## DOCUMENT EXTRACT
________________________
Nonetheless, within two months of Dr. Hasan's meeting, depositions taken in the deMeurerses' legal battle against Health Net would raise the question, Just how much power does the company truly possess? In the new medicine, can a big HMO dictate medical decisions even at an institution as lofty as UCLA?
When Dr. Glaspy met Christy for the first time on June 25, 1993, he found a woman in reasonably good physical shape, except for the fact that she was dying of breast cancer. The deMeurerses, in turn, saw Dr. Glaspy as warm, confident and low key, and--unlike Dr. McMillan at Scripps--open with information.
Dr. Glaspy, still unaware that Christy was a Health Net subscriber, agreed that a transplant was an option. If she wanted it, he said, she could have it. "In the part of medicine where there are uncertainties," Dr. Glaspy says, "I think we have a sacred responsibility to explain those uncertainties to patients, and we also should allow them to use their values and where they're coming from to pick among the treatment options that are rational." He could not wholeheartedly recommend a transplant in her case, he says, but a transplant "was on the rational list." First, however, she had to undergo the initial chemotherapy to test the responsiveness of her cancer. Dr. Schinke, using drugs recommended by Dr. Glaspy, began the cycle.
By now the deMeurerses had hired an attorney, Mark Hiepler, then preparing for trial against Health Net on behalf of his client Nelene Fox--his sister. For the deMeurerses, he mailed a detailed appeal to Health Net urging the company to reconsider its denial and presenting evidence that the treatment was widely accepted by cancer experts.
The appeal wound up on the desk of Dr. Ossorio, who again denied coverage. The deMeurerses, committed now to getting the transplant by any means necessary, launched a two-pronged attack: they authorized Hiepler to pursue an injunction to compel Health Net to pay for the treatment: and they began fund raising in earnest. Christy's sister organized a formal dinner in Boulder, Colorado; friends and colleagues arranged a school talent show. The deMeurerses' daughter Michelle, then eight years old, took a piece of loose-leaf paper and with shaky precision wrote her own advertisement for a yard sale. The sign said, MONEY GOES TO A MOTHER WITH BREAST CANCER.
On Aug. 28, Health Net's Greaves and QualMed's Hasan formally agreed to merge their companies. The merger triggered a "termination agreement" under which Greaves would receive a lump-sum payment of $1.1 million because technically he had been terminated from his former positions--even though he became cochairman and co-chief executive of the parent of the merged companies, Health Systems International, a job that paid a base salary of $865,000. "I gave up my sole authority as president, chairman and ceo," says Greaves, "and my contract said if that happens you get paid out your contract. So as any businessman would--anybody would--I exercised my rights." In 1994, when the merger took effect, his income, including the termination payment, bonuses and base salary, would total $3.2 million.
________________________
## PARTS OF THE EXERCISE
[A] In the Health Net excerpt, on what date did Dr. Glaspy first meet Christy?
[B] Echo the Health Net excerpt word for word, starting with "On Aug. 28, Health" and going on through "total $3.2 million.".
[C] According to the Health Net excerpt, why did Christy have to undergo the initial chemotherapy before any transplant?
The items that follow are not needed for any task.
________________________
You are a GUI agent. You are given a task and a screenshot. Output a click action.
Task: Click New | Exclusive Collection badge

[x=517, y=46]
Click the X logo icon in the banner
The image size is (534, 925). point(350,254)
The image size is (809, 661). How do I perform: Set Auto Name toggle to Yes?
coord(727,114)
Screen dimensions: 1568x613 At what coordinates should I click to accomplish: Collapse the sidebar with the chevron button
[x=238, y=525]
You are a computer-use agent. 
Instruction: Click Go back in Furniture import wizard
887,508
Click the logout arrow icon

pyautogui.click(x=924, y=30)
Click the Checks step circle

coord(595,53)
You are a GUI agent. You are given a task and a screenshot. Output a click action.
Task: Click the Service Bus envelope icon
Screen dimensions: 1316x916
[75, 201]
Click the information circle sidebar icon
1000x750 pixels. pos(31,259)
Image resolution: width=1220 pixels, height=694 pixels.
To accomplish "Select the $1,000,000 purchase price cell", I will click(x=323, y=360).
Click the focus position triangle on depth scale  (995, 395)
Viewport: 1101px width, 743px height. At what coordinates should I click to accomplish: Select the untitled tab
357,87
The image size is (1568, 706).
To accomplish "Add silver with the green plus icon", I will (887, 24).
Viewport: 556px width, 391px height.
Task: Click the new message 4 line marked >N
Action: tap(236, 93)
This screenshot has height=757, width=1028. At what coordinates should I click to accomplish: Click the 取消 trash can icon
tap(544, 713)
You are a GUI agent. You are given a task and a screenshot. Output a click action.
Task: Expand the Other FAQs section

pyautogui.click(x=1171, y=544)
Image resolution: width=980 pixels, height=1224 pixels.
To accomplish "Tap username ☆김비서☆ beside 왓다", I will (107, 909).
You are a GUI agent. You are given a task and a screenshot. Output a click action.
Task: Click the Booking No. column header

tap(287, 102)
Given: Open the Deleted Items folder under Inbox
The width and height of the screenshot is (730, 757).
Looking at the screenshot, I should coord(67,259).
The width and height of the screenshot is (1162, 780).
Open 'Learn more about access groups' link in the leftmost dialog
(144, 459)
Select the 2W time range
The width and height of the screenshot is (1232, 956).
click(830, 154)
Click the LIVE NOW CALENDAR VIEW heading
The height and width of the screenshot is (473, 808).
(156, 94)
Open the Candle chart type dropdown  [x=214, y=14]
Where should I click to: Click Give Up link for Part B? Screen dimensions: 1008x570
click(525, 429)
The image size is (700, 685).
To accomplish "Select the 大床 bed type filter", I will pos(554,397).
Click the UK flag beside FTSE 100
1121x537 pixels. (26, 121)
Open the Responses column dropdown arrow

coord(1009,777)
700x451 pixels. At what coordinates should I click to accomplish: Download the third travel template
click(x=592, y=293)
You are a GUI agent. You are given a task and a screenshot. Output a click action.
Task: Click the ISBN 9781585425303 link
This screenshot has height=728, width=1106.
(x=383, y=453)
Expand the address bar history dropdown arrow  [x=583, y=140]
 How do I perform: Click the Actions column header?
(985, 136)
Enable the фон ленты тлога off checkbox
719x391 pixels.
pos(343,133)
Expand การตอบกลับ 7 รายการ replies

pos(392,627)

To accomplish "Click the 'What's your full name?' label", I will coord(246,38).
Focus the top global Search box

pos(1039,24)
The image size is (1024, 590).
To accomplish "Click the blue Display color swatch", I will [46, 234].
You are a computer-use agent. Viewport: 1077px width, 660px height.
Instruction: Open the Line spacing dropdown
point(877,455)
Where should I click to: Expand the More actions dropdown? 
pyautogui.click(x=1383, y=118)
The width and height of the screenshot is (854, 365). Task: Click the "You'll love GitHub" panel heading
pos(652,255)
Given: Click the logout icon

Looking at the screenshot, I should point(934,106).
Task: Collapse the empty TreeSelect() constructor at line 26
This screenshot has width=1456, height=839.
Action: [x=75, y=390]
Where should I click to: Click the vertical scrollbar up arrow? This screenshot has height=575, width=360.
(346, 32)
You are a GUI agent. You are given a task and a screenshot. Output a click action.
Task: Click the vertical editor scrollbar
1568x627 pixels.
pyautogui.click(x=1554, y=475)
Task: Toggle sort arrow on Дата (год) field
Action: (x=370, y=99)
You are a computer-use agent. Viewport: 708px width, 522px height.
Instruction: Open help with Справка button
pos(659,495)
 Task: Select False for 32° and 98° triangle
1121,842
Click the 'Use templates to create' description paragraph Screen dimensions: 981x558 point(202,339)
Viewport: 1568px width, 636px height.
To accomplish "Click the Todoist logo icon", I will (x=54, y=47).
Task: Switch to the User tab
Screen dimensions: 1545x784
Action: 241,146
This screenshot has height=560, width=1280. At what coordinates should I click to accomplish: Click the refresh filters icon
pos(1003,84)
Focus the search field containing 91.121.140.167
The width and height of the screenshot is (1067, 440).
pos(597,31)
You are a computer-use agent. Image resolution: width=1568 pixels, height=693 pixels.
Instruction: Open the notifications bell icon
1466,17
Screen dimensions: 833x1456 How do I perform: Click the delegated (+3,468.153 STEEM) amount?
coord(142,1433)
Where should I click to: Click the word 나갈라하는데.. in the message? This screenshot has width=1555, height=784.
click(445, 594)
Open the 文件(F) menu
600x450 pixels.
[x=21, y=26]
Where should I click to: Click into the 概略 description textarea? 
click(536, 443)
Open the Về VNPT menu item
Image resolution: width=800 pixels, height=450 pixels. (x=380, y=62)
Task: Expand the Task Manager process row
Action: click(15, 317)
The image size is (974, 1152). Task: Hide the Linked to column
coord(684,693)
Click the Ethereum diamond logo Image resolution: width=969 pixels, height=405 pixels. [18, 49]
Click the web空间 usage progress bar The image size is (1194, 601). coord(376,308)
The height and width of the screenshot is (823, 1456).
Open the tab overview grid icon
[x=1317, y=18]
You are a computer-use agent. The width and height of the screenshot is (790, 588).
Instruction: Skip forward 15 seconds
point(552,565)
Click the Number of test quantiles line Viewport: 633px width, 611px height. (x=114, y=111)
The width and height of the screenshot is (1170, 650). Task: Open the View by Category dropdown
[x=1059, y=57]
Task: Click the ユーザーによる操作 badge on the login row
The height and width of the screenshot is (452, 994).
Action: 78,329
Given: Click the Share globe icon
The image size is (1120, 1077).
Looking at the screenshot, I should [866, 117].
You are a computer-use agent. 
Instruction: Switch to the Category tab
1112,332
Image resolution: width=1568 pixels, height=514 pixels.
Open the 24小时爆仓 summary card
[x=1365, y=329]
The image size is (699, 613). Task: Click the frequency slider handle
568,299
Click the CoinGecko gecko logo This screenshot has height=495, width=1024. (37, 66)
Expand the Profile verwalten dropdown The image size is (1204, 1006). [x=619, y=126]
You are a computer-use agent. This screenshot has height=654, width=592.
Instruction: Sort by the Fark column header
________________________
## RESULTS OF THE EXERCISE
[A] June 25, 1993.

[B]
On Aug. 28, Health Net's Greaves and QualMed's Hasan formally agreed to merge their companies. The merger triggered a "termination agreement" under which Greaves would receive a lump-sum payment of $1.1 million because technically he had been terminated from his former positions--even though he became cochairman and co-chief executive of the parent of the merged companies, Health Systems International, a job that paid a base salary of $865,000. "I gave up my sole authority as president, chairman and ceo," says Greaves, "and my contract said if that happens you get paid out your contract. So as any businessman would--anybody would--I exercised my rights." In 1994, when the merger took effect, his income, including the termination payment, bonuses and base salary, would total $3.2 million.

[C] The initial chemotherapy was needed to test how responsive her cancer was to treatment.